Stories of Research

Can you collaborate with 9 PhD researchers and produce 9 short films that show their research in an accessible and engaging way; with no budget, and no sound person?

And by the way it’s a competition and you have got 4 weeks to do it …

I expect a lot of people would just say no.

To survive as a creative freelancer I think you have to have an optimistic view of how the world works – otherwise you would never say yes in the first place. You have to believe fully in the vision that you have or you will never be motivated to try and achieve it.

I said yes because I felt that it was an opportunity to practice and explore, and shine a light on something that has only ever been dimly lit before.

The process

Finding the stories was a conversation or series of conversations in which I prompted the researchers to comb through their experiences to find something that was uniquely theirs. Initially, I encouraged them to think broadly:

What does this research mean to you?
What is the reason that you are doing this, as opposed to something else?
What, when, where was the moment you that ignited your interest?

In what ways are your experiences meaningful to other people?

Then we looked for resonant moments we could narrow in on: where change had occurred. This gave us the basic external plot:

something happened to someone

The tricky part was persuading them that the story also needed an internal plot, about their (or someone else’s) thoughts and emotions.
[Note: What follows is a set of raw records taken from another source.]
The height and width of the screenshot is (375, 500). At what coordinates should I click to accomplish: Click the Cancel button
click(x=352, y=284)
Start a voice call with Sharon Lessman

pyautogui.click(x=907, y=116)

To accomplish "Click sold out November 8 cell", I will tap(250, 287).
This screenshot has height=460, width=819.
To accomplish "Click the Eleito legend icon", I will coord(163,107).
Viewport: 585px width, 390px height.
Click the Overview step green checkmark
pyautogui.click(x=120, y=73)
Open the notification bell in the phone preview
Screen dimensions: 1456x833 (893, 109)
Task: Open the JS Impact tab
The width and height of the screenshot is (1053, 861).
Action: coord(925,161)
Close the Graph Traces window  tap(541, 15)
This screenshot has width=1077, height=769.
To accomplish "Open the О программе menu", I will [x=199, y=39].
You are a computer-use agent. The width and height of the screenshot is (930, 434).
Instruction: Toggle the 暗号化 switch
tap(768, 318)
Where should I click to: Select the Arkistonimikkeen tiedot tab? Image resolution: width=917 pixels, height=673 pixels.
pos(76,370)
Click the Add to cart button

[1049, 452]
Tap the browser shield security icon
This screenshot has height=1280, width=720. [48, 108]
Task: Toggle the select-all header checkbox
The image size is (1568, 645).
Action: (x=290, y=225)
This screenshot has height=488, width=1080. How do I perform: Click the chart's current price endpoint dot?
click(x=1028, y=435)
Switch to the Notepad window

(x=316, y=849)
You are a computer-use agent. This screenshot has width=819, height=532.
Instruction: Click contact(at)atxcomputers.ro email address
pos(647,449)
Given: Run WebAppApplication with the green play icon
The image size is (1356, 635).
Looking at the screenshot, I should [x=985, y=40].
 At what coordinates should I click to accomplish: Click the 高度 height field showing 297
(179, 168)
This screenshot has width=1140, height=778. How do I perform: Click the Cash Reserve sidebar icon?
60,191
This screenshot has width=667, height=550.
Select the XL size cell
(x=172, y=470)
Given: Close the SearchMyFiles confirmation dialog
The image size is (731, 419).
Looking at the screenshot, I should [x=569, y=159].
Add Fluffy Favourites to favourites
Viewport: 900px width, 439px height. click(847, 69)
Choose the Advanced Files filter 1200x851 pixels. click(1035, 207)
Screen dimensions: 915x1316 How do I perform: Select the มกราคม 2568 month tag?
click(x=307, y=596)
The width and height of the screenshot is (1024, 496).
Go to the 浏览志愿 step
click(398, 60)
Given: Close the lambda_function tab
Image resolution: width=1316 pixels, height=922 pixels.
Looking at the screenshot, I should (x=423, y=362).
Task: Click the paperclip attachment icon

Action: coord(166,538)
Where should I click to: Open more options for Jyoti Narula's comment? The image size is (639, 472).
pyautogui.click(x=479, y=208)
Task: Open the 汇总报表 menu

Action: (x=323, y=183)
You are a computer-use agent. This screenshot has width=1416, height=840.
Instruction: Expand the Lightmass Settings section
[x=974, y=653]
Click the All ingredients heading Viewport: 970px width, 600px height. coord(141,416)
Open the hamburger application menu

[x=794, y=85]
Some kind of intimacy that we could not know about, unless they chose to tell us.

It was not easy for this group to allow the lines between their academic and personal lives to blur. I wanted them to share and be in touch with their humanity, so often a secondary consideration for academics.

One of the lecturers I know refers to her PhD students as ‘the robots’.

Here are some of the films we came up with:

Reflections

Claire Mitchell on working with Alys

Scott Midson: My experience of making a short film with Alys

David Husskison make a short film

Vision

Did it achieve the vision that I had imagined in the first place?

I think that there are moments of real beauty and vision in each of the films, and that is thanks to the researchers, who were able to open themselves up and allowed me to push them into emotive territory. This did result in a particular kind of story, probably one that I am particularly fond of.

If there had been more time I would have liked to have been more collaborative in my approach and ceded more power to the participants in choosing what form of story they wanted to tell.

I am still in the process of mulling this over.